Alice 1

by Brad Grantham

I lived in Santa Clara, California (south of the San Francisco Bay) from 1993 until 1994, and then in Santa Barbara (two hours north of Los Angeles) from then until the summer of 1995. I spent a lot of time working on MacBSD during those years, but I also spent a lot of time thinking about what I thought I was supposed to be doing, which was computer hardware. (Now I'm much more honest with myself. My goals are sitting on my ass eating uncooked cookie dough watching the Friends double header at 7 PM on UPN.) In early 1994, I resigned from Altera because I wasn't producing results and felt thoroughly discouraged. Self-loathing can be quite motivating, so I spent a lot of time working with MacBSD and experimenting with electronics, trying to accomplish and relearn a lot of stuff.

Since the original goals of the Alice Project were still clearly in my head, I thought I would take the next step down the long road of educating myself. Over those two years, I (re)learned how to build logic circuits and refined a procedure for printing my own circuit boards. Most computer science programs include a course or two in electronic design. I had forgotten most of mine but had most of my notes and textbooks. With those in hand, I built some simple breadboarded circuits including a counter connected to a hexadecimal LED display and a static RAM (SRAM) test circuit.

After I moved to Santa Barbara to work for Tenon on MachTen, I bought an EPROM programmer and decided to try to build a simple computer.

I designed and built a main board including a Z-80 CPU, RAM, and ROM. I created a circuit diagram using xfig, but found it lacking some features I needed, so later I switched to tgif.
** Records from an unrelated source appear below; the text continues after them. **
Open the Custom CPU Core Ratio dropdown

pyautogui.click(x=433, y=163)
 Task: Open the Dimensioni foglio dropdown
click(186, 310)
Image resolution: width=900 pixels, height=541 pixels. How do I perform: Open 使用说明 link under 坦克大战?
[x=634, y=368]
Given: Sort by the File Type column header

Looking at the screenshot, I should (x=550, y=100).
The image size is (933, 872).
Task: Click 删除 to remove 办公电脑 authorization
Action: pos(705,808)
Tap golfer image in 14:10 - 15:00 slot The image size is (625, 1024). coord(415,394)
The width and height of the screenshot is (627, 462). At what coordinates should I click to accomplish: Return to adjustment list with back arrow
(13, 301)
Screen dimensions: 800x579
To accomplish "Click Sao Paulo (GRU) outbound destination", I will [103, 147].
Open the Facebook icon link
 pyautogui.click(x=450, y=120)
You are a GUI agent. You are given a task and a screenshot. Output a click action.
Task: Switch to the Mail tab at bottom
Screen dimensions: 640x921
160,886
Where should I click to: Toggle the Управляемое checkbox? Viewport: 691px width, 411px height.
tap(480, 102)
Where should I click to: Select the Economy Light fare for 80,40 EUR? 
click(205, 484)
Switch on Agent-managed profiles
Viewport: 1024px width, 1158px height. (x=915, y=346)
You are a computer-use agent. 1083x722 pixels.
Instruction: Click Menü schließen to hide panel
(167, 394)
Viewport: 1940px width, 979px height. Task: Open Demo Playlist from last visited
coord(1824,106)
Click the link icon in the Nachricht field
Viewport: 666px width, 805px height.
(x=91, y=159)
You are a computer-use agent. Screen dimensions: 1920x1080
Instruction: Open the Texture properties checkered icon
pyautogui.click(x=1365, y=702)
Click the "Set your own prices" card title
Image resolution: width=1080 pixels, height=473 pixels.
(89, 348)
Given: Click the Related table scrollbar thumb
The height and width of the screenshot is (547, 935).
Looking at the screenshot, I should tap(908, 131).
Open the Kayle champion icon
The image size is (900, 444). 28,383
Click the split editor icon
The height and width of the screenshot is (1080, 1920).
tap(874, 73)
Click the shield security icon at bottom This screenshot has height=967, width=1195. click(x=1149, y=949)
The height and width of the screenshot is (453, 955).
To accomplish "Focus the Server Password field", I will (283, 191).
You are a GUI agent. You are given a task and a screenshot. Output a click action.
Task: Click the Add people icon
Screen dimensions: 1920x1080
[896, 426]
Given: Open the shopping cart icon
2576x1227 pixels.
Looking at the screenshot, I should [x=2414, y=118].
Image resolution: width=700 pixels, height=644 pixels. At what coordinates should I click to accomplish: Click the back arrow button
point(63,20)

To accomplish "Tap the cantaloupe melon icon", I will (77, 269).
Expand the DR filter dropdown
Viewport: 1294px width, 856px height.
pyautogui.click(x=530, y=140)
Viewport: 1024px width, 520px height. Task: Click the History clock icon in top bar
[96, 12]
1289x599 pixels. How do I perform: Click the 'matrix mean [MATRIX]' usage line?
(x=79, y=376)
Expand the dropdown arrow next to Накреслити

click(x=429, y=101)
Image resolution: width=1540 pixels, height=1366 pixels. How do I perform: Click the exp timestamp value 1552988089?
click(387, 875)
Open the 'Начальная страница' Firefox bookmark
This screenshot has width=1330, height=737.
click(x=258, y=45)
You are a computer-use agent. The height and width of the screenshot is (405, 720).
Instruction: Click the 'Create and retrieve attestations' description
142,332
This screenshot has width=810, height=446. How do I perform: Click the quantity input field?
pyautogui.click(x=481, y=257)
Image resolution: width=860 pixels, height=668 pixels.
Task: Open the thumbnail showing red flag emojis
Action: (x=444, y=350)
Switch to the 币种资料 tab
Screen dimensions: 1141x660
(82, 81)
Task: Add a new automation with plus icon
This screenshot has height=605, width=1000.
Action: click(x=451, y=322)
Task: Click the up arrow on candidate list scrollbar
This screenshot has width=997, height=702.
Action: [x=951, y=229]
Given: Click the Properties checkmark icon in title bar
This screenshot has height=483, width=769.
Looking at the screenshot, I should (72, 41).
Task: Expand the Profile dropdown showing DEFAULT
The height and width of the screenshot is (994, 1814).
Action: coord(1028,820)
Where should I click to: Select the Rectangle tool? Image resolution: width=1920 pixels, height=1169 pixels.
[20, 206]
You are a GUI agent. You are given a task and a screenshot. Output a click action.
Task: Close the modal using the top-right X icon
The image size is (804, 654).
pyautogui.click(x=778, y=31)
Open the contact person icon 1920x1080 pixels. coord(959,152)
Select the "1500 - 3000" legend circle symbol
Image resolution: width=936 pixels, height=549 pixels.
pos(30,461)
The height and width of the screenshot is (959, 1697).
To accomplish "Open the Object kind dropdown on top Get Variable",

I wanted to print my own circuit board, so I created an initial sketch of the printed circuit using graph paper, and I routed the traces by hand.

I subsequently created an electronic version of the circuit master with tgif, but had to make several revisions because I was not working from a particularly thorough design.

The final main board turned out okay, including a switch to place the ROM at address 0. My original plan was to build a second device that would connect to the main board through an address/data bus for debugging. That way I could power the board up with the switch off, fill memory at 0 with a test program, and then run that program. It turned out to be too hard to implement and I basically left the switch turned on and always burned a new EPROM if I needed to change the program.

A DB-25 connector allowed me to plug in an output board; I wanted to make some additional boards but finally decided to move on to Alice 2 instead. The one board I made decoded the I/O address 00H and output the data as two hex digits using 4495 hex-to-seven-segment-LCD-drivers.

A DB-9 connector connected the clock board to the main board. This clock was controlled by a potentiometer and had a range something like from .1 Hz to 1 KHz.

I found a free Z-80 assembler called a-z80, by William Colley, III. It worked really well for me for the prototype Alice 1 and continued to work for us for Alice 2. I wrote some code to display the string C0dE15C0dE, or “code is code”. When I ran the clock very slow, you could see the string slowly scroll across the two hex digits on the output board.

OB1	EQU	0C0H
OB2	EQU	00DH
OB3	EQU	0DEH
OB4	EQU	0E1H
OB5	EQU	015H
OB6	EQU	05CH
OB7	EQU	0C0H
OB8	EQU	00DH
OB9	EQU	0DEH

	LD	A, OB1
	OUT	(0), A
	LD	A, OB2
	OUT	(0), A
	LD	A, OB3
	OUT	(0), A
	LD	A, OB4
	OUT	(0), A
	LD	A, OB5
	OUT	(0), A
	LD	A, OB6
	OUT	(0), A
	LD	A, OB7
	OUT	(0), A
	LD	A, OB8
	OUT	(0), A
	LD	A, OB9
	OUT	(0), A
	OUT	(0), A
	OUT	(0), A
	OUT	(0), A
	OUT	(0), A

	LD	A, 0
LOOP
	OUT	(0), A
	INC	A
	JP	LOOP

	HALT

	END

One thing I found out immediately is that it's important to find a supplier nearby with a decent range of parts. In 1995, there weren't very many great suppliers in Santa Barbara proper. The nearest large electronics store was an hour North, in Santa Maria, and it's very frustrating to discover at 4 PM that you don't have a part and know that, even though the store doesn't close for an hour, you can't get there before it closes.

Alice 1 was a fun diversion in the evenings at Santa Barbara. During the day I worked as the sole tech support engineer at Tenon Intersystems, the makers of MachTen, a UNIX execution environment for MacOS. I spent a lot of time learning about graphics, NetBSD, and electronics when I was not at work. Building an actual computer with CPU, RAM, ROM, and an output device was really inspiring.